* Text excerpt
Table of Contents

Conditional cell styling

Conditional cell styling lets you apply a Style to individual cells based on a predicate function. This is useful for highlighting out-of-range values, flagging errors, or color-coding categories.

When to use it

Use conditional cell styling when you want specific cells to look different based on their value or the row's data — for example, making negative prices appear in red, or highlighting expired dates.

Basic example

Define a TableViewConditionalCellStyle with a Predicate and a Style. Add it to the ConditionalCellStyles collection on the TableView or on an individual column.

<tv:TableView ItemsSource="{x:Bind Products}">
    <tv:TableView.ConditionalCellStyles>
        <tv:TableViewConditionalCellStyle Predicate="{x:Bind IsLowPrice}">
            <Style TargetType="tv:TableViewCell">
                <Setter Property="Background" Value="#00d26a" />
                <Setter Property="Foreground" Value="#f4f4f4" />
            </Style>
        </tv:TableViewConditionalCellStyle>
    </tv:TableView.ConditionalCellStyles>
</tv:TableView>

The Predicate property takes a Predicate<TableViewConditionalCellStyleContext>, which provides the column and data item for evaluation.

Collected data entries:
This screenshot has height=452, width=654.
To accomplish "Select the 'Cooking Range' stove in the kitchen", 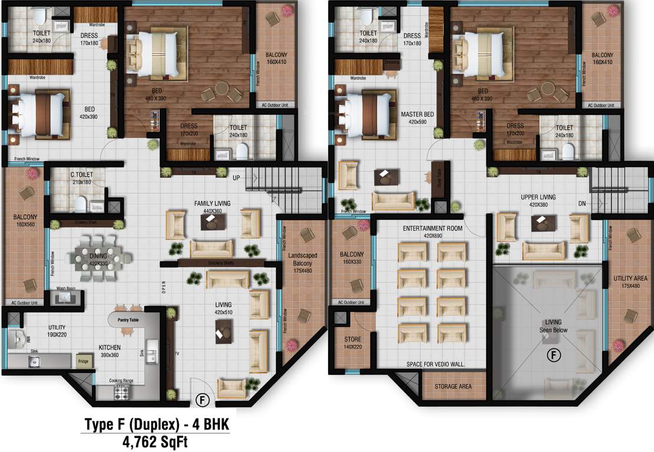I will tap(124, 390).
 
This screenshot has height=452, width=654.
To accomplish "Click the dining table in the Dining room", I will tap(98, 257).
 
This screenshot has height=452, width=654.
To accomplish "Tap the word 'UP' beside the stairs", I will tap(236, 177).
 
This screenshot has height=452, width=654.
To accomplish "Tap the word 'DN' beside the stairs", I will tap(582, 203).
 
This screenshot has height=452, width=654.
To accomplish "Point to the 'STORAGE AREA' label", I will tap(452, 387).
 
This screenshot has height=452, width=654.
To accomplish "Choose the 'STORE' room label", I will tap(354, 339).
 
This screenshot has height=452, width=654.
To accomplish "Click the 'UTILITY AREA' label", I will tap(626, 278).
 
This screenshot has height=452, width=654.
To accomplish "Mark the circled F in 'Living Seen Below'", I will tap(553, 355).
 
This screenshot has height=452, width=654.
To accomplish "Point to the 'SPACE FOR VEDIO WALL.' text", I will tap(436, 364).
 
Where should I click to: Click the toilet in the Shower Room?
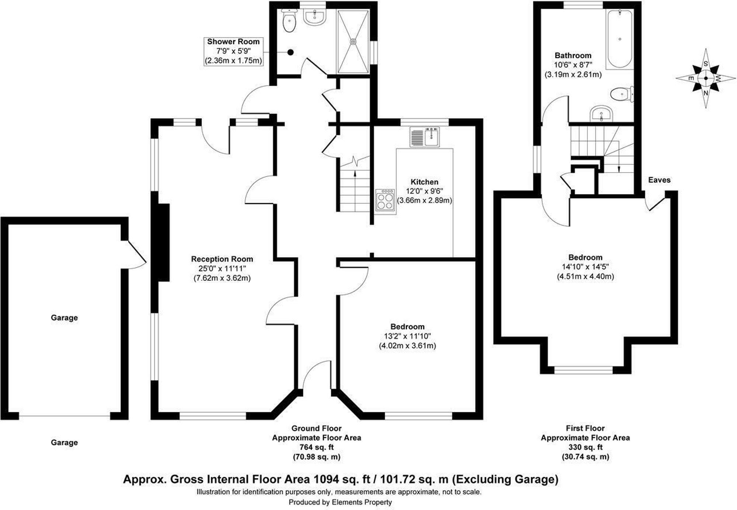click(x=289, y=21)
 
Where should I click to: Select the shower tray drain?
click(x=353, y=41)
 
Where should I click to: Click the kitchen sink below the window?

* Exercise directions
Write out the conditional cell styling text word for word, starting at "Conditional cell styling lets" and ending at "highlighting expired dates.". Work only from the conditional cell styling text.

* Answer space
Conditional cell styling lets you apply a Style to individual cells based on a predicate function. This is useful for highlighting out-of-range values, flagging errors, or color-coding categories.

When to use it

Use conditional cell styling when you want specific cells to look different based on their value or the row's data — for example, making negative prices appear in red, or highlighting expired dates.